ЧТО СДЕЛАТЬ
Посчитайте, в скольких строках записей встречается слово «agent». Напишите только число.

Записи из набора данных
-----
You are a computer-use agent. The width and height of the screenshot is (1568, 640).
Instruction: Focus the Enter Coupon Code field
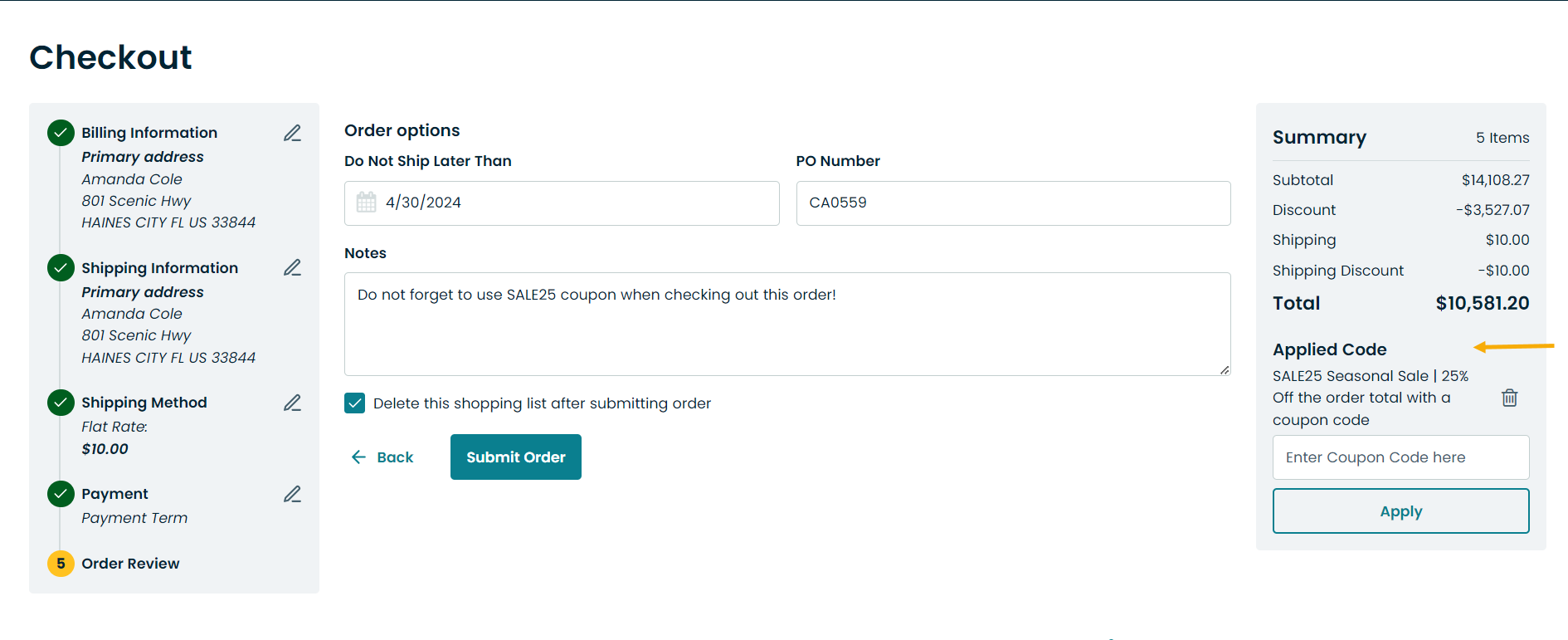(x=1400, y=457)
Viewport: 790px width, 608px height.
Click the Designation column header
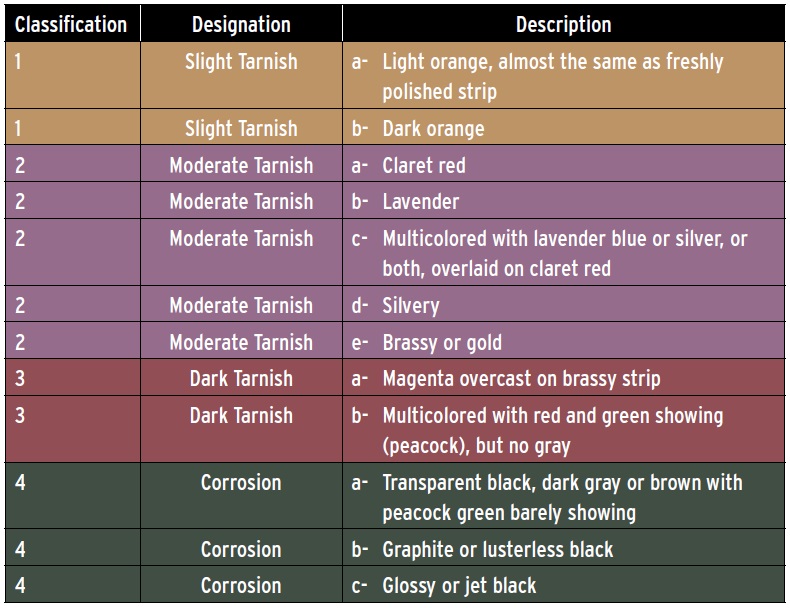pyautogui.click(x=241, y=24)
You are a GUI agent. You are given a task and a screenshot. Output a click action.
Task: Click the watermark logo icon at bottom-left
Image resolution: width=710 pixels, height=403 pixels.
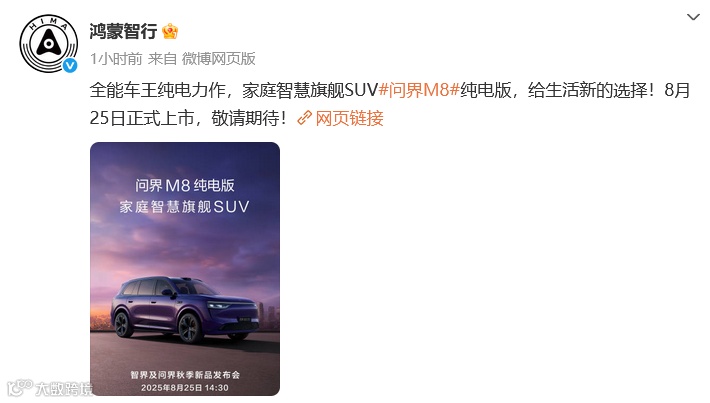(19, 387)
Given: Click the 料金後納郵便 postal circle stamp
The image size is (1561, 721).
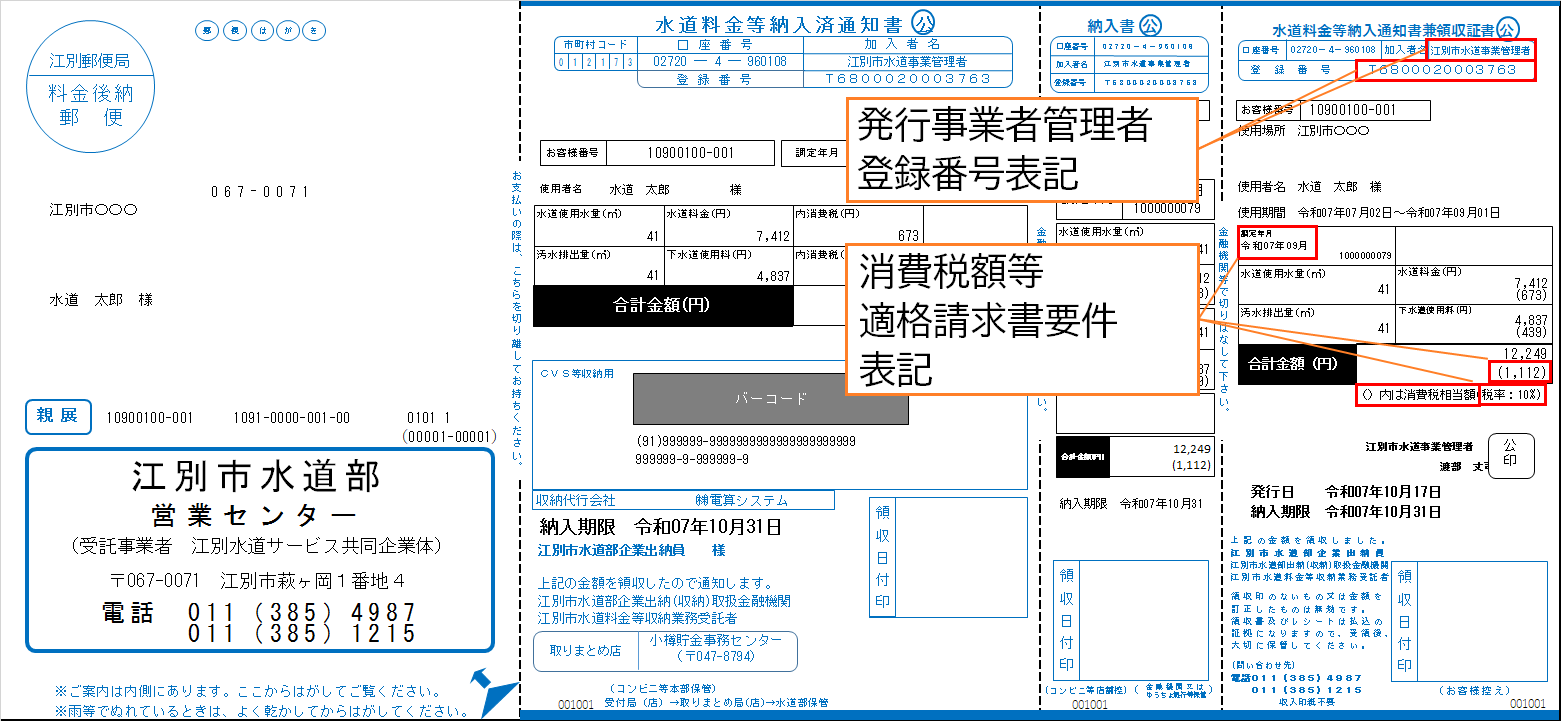Looking at the screenshot, I should pyautogui.click(x=89, y=85).
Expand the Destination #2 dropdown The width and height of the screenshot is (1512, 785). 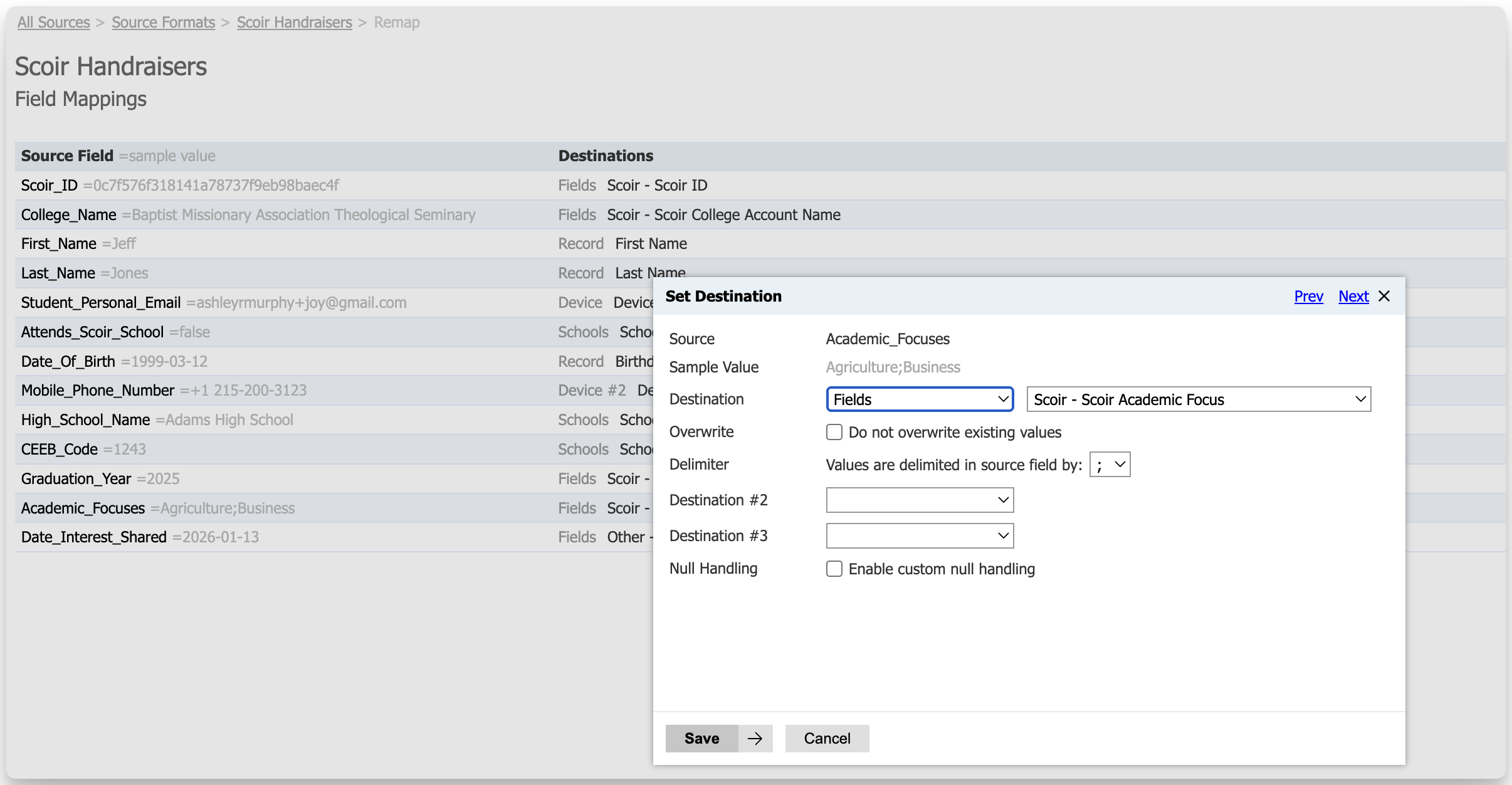(x=920, y=500)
-----
ПОЛНЫЙ ОТВЕТ
2